I could take them off, and will in a few minutes, but mostly I’m reveling in the sense of wet socks and soggy sneakers (even though my Merills will not thank me for such treatment). I’ve just come indoors from a stroll around the swamp-that-is-our-yard, looking over things.
It’s wet, for sure. All that clay, all those springs, all that snowmelt and rain, all conspires together with the up and down temperatures to make a mess. The parts of the yard that aren’t yet garden—some would call them ‘lawn’, but I call them garden-in-waiting—are heaved and hillocky, and the grass is flat and matted and just not nice. There’s a scum of bird seeds, cat poo, bird poo, and other detritus here and there in the yard. And although some of the beds are draining and fine, others are swimming in water. We go through this every spring, and at this time of year anyone who looked around the mess would run screaming, never believing that it would look drastically different in even a month’s time.
And of course every bed is filled with twigs, stems, and other matter from perennials that we left standing for ‘winter interest’. They’ve spent their winter interest now, except for a few intrepid teasels, that stand like sentinels in the back garden, regarding their domaine. Some of the plants, like the heucheras and cranesbills and others that have semi-evergreen or evergreen tendencies, look their absolute worst right now, bedraggled like they spent the winter running through a combine harvester. They’ll come around, naturally—they always do, despite looking ¾ dead every spring.
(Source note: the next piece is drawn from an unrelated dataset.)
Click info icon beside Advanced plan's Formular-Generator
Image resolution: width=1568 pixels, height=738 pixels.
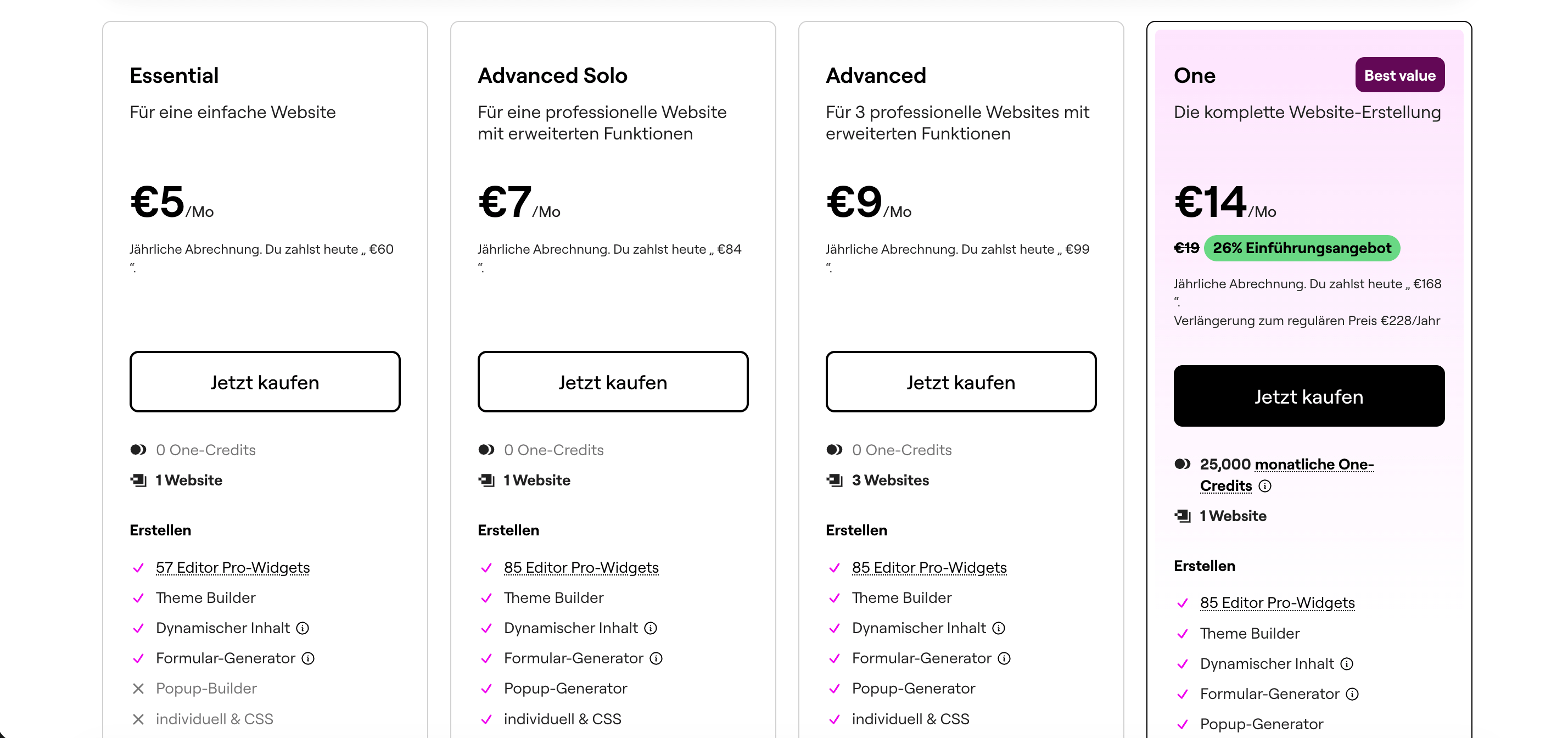tap(1004, 658)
My garden journal is upstairs and I’m too lazy to go get it right now. I’m not even sure that the things I want to check are recorded last year. We have daffodils and crocus up at least two inches in most places; there are primrose leaves showing, looking like little brilliant green romaine lettuces; the Euphorbia ‘Fireglow’ has its funny copper-orange shoots, which always remind me of asparagus, sticking up in the lower garden; a lot of the daylilies have their noses sticking up out of the ground too. The autumn crocus shoots are starting too, and I see the huge thick rhizomes of the darmera poking up out of the soggy ground. It’s way, way too wet, of course, to investigate the garden except from the edges of each bed. That’s okay…what I could see from the margins was enough to make me happy.
I love the way the heaths, heathers and dwarf conifers are looking right now, too. They’re still holding their winter colours, which are quite gorgeous, but soon will start to put on their spring-go-to-meeting clothes, fresh and green and gold and blue…there will be more of all these things planted this year, as I continue to develop my love affair with evergreens. And daylilies, of course. Haven’t made my wishlist up for Wayne and Wayne yet, but I will shortly.
Speaking of wishlists, when I sent out my newsletter the other night, I made a wistful and covetous comment about this incredible new coneflower, Echinacea ‘Green Envy.’ It’s apparently been around for two years, but this is the first year it’s been available around here. I fell in love with it instantly when I saw it in the latest issue of Gardening Life, and was wondering where I might find it. Well…I have two plants on hold with one of my favourite nurseries. They have limited numbers, so I don’t really want to broadcast where they are, but here’s a hint: they’re named after a famous cape in the Valley where Glooscap sleeps. And they’re in Greenwich.
Won’t this plant look splendid with Echinaceas ‘Sunrise’ and ‘Sunset?’
(photo from Pride of Place Plants, who developed this beauty)
Currently, there’s an ongoing dialogue in my head. The garden-devil wants the evergreen mulch pulled away from the more finicky plants now, so that they can rejoice in the sun and warmth. The garden-angel is dancing up and down yelling “NO DON’T DO IT!”, knowing full well that we’re going to have very cold days yet this spring. I know that too, so I am ignoring the seductive sunlight and the warming breezes for a while yet.
Joy of joy, I even have the first dirt of the gardening season under my fingernails and in the skin of my fingers, from succumbing to the need to pull up a few perennial weeds that were yawning and stretching and preparing to break into a tentative gallop. The ground ivy will be first out of the race chocks, but I depressed quite a bit of it by hauling it out and flinging it into the paddock for the donkey to stand on.
All in all, it was a pretty heartening stroll around the yard. Yup, it’s a mess. Does this every year. And to finish off the surprises—that looked like a large-tailed grackle in the spruce trees near my woodland garden, royally telling me off. It wasn’t a starling, and it wasn’t a redwing blackbird…and I’m sure they weren’t back this early last year. Maybe they do know something we don’t.